TASKS AND EXERCISES:
[1] List every complete command that the RAID5 rebuild mailing-list post writes out, either in quotation marks or on its own indented line.
[2] Carry on the RAID5 rebuild mailing-list post, starting after its final sentence.
----- EXCERPTED PASSAGE
[Beowulf] RAID5 rebuild, remount with write without reboot?

Joe Landman joe.landman at gmail.com
Tue Sep 5 11:06:54 PDT 2017

On 09/05/2017 01:28 PM, mathog wrote:
> Short form:
> An 8 disk (all 2Tb SATA) RAID5 on an LSI MR-USAS2 SuperMicro 
> controller (lspci shows " LSI Logic / Symbios Logic MegaRAID SAS 2008 
> [Falcon]") system was long ago configured with a small partition of 
> one disk as /boot and logical volumes for / (root) and /home on a 
> single large virual drive on the RAID.  Due to disk problems and a 
> self goal (see below) the array went into a degraded=1 state (as 
> reported by megacli) and write locked both root and home.  When the 
> failed disk was replaced and the rebuild completed those were both 
> still write locked.  "mount -a" didn't help in either case.  A reboot 
> brought them up normally but ideally that should not have been 
> necessary.  Is there a method to remount the logical volumes writable 
> that does not require a reboot?

Generally the FW would write lock it.  A

     mount -o remount,rw $path

may not clear this.  I've found that I need to often do something akin to

     echo "- - -" > /sys/class/scsi_host/host0/scan

for each scsi host bus.  Another thing to try is to remove the driver 
and modprobe it again.  However, as your /boot and / are on it, this 
probably won't work well.

Reboot has this same effect though, so you did this sort of by default.
----------
----- DATA ENTRIES
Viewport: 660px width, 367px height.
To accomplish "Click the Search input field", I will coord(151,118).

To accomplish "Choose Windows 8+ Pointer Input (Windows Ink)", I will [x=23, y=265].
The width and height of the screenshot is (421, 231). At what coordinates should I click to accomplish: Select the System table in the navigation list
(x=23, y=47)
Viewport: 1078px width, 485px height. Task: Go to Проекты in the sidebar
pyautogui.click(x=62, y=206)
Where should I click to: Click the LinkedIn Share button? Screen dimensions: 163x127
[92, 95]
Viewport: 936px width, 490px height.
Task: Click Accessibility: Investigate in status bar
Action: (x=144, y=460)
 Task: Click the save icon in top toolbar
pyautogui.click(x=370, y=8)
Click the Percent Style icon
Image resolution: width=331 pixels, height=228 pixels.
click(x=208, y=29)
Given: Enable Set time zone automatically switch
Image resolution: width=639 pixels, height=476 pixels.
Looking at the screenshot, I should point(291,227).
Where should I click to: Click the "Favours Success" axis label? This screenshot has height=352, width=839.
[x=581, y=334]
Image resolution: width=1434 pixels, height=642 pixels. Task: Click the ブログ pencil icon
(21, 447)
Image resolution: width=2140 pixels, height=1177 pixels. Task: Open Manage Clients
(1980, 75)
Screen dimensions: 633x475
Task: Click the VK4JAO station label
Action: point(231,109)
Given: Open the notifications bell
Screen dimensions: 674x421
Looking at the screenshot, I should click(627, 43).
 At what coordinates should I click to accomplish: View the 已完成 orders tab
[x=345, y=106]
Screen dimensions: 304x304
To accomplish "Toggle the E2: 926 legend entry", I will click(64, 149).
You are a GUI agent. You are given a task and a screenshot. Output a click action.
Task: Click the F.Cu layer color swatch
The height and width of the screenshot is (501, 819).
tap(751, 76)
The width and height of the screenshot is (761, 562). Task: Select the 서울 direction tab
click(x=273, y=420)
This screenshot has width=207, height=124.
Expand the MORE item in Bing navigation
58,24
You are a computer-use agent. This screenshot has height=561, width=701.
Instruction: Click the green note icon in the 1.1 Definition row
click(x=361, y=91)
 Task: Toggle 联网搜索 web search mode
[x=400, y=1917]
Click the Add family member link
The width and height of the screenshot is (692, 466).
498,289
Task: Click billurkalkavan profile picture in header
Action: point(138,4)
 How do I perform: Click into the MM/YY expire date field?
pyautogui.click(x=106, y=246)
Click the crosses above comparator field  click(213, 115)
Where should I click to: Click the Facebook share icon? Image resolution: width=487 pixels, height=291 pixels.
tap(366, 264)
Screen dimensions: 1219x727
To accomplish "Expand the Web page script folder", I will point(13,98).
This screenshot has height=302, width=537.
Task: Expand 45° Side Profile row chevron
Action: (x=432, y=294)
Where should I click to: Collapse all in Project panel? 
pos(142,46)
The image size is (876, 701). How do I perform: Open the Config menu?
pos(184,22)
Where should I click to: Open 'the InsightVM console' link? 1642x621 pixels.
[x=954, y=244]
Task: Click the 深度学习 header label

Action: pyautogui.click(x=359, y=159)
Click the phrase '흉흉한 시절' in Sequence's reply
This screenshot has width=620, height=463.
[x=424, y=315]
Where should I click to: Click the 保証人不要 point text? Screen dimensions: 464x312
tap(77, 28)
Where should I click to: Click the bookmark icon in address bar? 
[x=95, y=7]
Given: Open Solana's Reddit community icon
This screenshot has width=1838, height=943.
----------
EXPECTED OUTPUTS:
[1]
- mount -a
- mount -o remount,rw $path
- echo "- - -" > /sys/class/scsi_host/host0/scan

[2]
> Long form:
> Periodic testing of the disks inside this array turned up pending 
> sectors with
> this command:
>    smartctl -a  /dev/sda -d sat+megaraid,7
> A replacement disk was obtained and the usual replacement method applied:
> megacli -pdoffline -physdrv[64:7] -a0
> megacli -pdmarkmissing -physdrv[64:7] -a0
> megacli -pdprprmv -physdrv[64:7] -a0
> megacli -pdlocate -start -physdrv[64:7] -a0
> The disk with the flashing light was physically swapped.  The smartctl 
> was run again and unfortunately its values were unchanged.  I had 
> always assumed that the "7" in that smartctl was a physical slot, 
> turns out that it is actually the "Device ID". In my defense the 
> smartctl man page does a very poor job describing this:
>   megaraid,N - [Linux only] the device consists of one or more 
> SCSI/SAS disks
>   connected to  a  MegaRAID controller.   The  non-negative integer N (in
>   the range of 0 to 127 inclusive) denotes which disk on the controller
>   is monitored.  Use syntax such as:
> In this system, unlike the others I had worked on previously, Device 
> ID and
> slots were not 1:1.
> Anyway, about a nanosecond after this was discovered the disk at 
> Device ID 7 was marked as Failed by the controller whereas previously 
> it had been "Online, Spun Up".
> Ugh. At that point the logical volumes were all set read only and the 
> OS became barely usable, with commands like "more" no longer 
> functioning. Megacli and sshd, thankfully, still worked.  Figuring 
> that I had nothing to lose the replacement disk was removed from slot 
> 7 and the original, hopefully still good disk replaced.  That put the 
> system into this state.
> slot 4 (device ID 7) failed.
> slot 7 (device ID 5) is Offline.
> and
> megacli -PDOnline -physdrv[64:7] -a0
> put it at
> slot 4 (device ID 7) failed.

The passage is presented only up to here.